At a guess, are those flushes inventoried and accounted for? Would someone notice if they came up short?
I don't know this hospital, but I generally grab several when I come on shift, put them in my pocket, and end up accidentally taking home a few often enough that I'd end up being able to have squirt gun fights with them.
Essentially, nurses go through so many that you'd be hard pressed to control them. We use them for everything from checking the status of an IV line to cleaning a wound.
$83 per person for squirt gun fights right there, if my bill is anything to judge.
Did they use an entire case? That's around 60 flushes.
According to your bill 1 Tylenol is $500
$17 per pill. Seems pretty reasonable.
The fentanyl, however, was worth it.
Lol no, those saline flushes are found by the handful in supply closets.
And even if they were inventoried (which they're not) there still are always a zillion partially used bags littered everywhere, which in most cases are effectively still sterile.
No, they are so abundant that it'd.be impossible. Now the hanging bags of saline, yes
Presumably because the saline quantities were tracked and documented just like the fentanyl was. Tap water isn't a medical supply. Still completely fucking heinous either way.
No hospital would be able to run by being restrictive with flushes. You just need to use so many of them for IV management and drug administration alone, not to mention all the other stuff we use them for. Essentially every time you put something into an IV line, you need to flush it to get the medication to the patient and you need to periodically flush it to keep it patent. I will document them for Inputs/Outputs with someone who has a heart/kidney problem, but that's as far as it goes. Billing wise, it's subsumed under how they bill for "nursing" as an average, so it's not tracked for that either.
Yeah I was in the hospital a few weeks ago and had an IV drip in both arms. They were constantly flushing both lines, didn't seem like they tracked or cared how many got used.
I do think tap water is worse. These are people with medical experience, a big part of whose job is making sure they use sterile stuff. They know better. There’s no excuse. This is not just accidental
Are we questioning the intelligence of a person stealing vital medication from patients and swapping it for something else?
I'm just amazed. It's frankly easier to use a flush than fooling with a sink. You need a flush anyway to administer the medication and I'd imagine most folks diverting IV meds are smuggling them out after transferring them into an empty flush in the first place. It almost makes me wonder if who did it isn't a nurse. Like a pharm tech doing a batch of them at a sink before loading the pyxis.

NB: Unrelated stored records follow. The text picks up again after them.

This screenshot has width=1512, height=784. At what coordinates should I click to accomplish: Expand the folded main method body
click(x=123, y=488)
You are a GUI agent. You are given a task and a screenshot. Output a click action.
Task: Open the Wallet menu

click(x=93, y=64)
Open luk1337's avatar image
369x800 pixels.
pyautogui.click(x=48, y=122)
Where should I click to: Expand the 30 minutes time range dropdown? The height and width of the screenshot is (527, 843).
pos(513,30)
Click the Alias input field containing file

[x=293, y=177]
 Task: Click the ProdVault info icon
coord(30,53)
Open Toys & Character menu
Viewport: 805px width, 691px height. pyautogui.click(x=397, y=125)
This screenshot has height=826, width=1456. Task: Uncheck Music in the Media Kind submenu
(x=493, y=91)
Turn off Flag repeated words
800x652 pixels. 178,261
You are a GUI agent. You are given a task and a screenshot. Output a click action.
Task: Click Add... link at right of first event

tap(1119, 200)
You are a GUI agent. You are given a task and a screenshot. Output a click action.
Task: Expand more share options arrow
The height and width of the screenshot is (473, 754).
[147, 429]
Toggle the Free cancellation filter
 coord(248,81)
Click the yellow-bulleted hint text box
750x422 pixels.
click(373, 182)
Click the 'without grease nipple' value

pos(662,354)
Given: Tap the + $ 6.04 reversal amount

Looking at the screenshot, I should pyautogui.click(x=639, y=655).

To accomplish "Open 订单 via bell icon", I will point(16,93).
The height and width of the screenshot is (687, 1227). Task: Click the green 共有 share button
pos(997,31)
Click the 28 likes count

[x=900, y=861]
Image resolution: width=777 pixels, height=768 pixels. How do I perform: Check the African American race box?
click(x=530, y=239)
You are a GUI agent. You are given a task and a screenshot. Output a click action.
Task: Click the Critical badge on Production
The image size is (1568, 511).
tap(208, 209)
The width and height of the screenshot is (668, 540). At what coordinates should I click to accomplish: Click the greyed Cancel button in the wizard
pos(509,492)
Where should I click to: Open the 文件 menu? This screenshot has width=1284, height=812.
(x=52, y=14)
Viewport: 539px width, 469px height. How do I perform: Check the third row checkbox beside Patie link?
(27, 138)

https://lemm.ee/comment/7759006
Covering their tracks most likely.
With a trail of dead patients?
Yeah, gotta hide their theft.
Honestly worked pretty well. Not many are as concerned about the theft as they are about the dead people.
Probably because they aren't filling the containers at work, where they could be caught.
Instead, they steal an empty container, take it home, fill it with water, bring it to work, swap it with a fentanyl container, take it home, use the fentanyl, fill the container with water, bring it to work, etc.
But even still why not use a flush to fill it. They are prefilled and everywhere. I'm a nurse and have worked with nurses caught diverting. This is extra fucked up. Put this guy under the jail.
Saline in american hospitals probably costs $1000 per bucket.
They wanted to get caught out of guilt
Or even just distilled water. Buy a jug for a couple bucks at the supermarket or distill it yourself for a few pennies worth of electricity. The woman didn't deserve her degree if she thought tap water was safe to inject.